CLEVELAND — A NFL team never looks as bad as it does when it fires a head coach after one season.
But keeping him and firing him in his third season after he’s jumped in the lake to pay off a bet—we can say from experience—isn’t exactly a reputation saver either.
The Haslams still don’t appear to have any earthly idea how to build an organization, but they’re closer Monday than they were Sunday to at least not letting one wallow in the shallow hope that continuity alone is the answer.
So maybe there was residual value to the Hue Jackson mistake, mainly a realization that the biggest blunder was keeping him for as long as they did.
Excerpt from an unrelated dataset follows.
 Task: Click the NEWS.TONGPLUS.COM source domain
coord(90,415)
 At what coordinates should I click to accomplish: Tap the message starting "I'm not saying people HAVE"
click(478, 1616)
Freddie Kitchens won’t get a second year not because the Haslams are suddenly smarter about what they want in a coach. We don’t have that answer yet, and if they throw this decision open and create a power struggle between GM John Dorsey and VP Paul DePodesta we may not get the answer then, either.
But they recognized Kitchens wasn’t what they hoped for, and wasn’t going to become what this team needs just because he was likable inside the building.
Conclusions are never hard and fast in Berea, partly because the shifting seat of power belongs to whomever was not proven wrong most recently (In this competition, DePodesta might have an edge).
But for now, moving on from Kitchens passes for progress.
Firing him Sunday wasn’t nearly the stretch hiring him based on a three-month apprenticeship as offensive coordinator was last year. They thought it made sense to put him in charge of a team ready to win, even though he wasn’t prepared to do anything more than give Baker Mayfield confidence operating the offense.
When that even failed to materialize, when Mayfield significantly regressed, there wasn’t much to recommend the Kitchens hire.
The offense and quarterback were worse than last year despite far better talent (offensive line excluded) in the huddle. Kitchens didn’t exactly impress as a CEO or as a game manager.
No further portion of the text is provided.